BEGIN Supplied records

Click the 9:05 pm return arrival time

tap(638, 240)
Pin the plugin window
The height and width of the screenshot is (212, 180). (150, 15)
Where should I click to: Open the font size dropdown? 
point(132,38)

END Supplied records
BEGIN Supplied records

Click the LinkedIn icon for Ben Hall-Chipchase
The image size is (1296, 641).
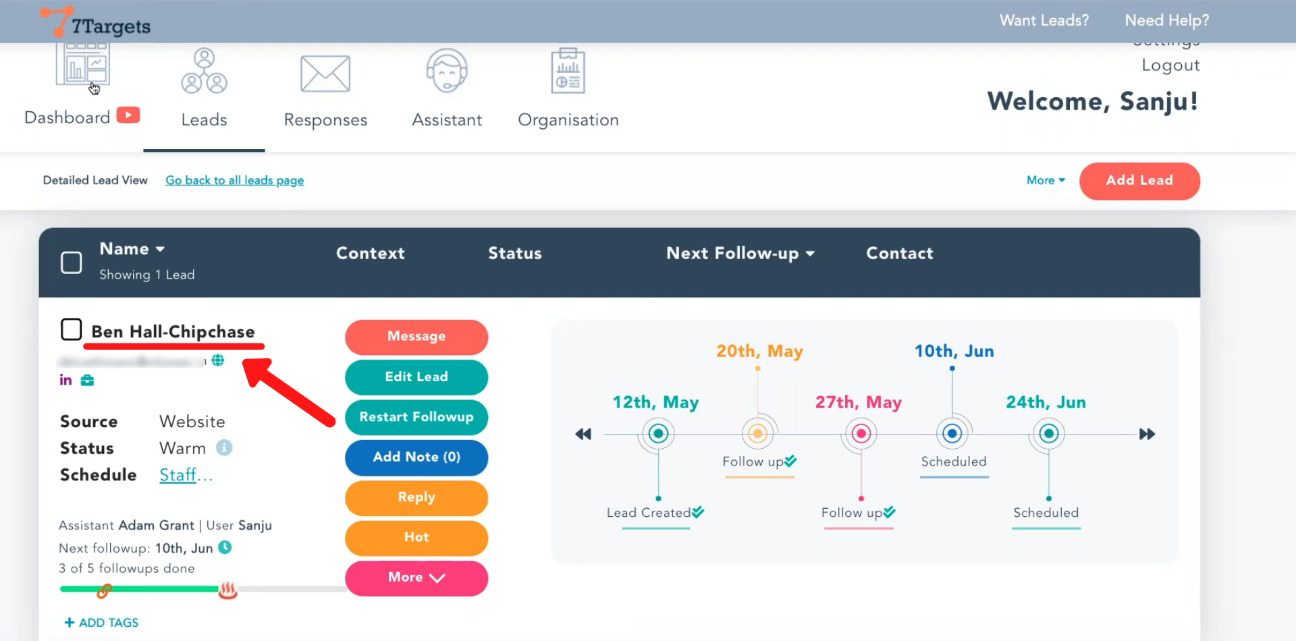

END Supplied records

# Work request
From the records above, reproduce exactly the lines from the one with "Click the LinkedIn" to the one with "The image size is (1296, 641).", both included, and no others.

# Response
Click the LinkedIn icon for Ben Hall-Chipchase
The image size is (1296, 641).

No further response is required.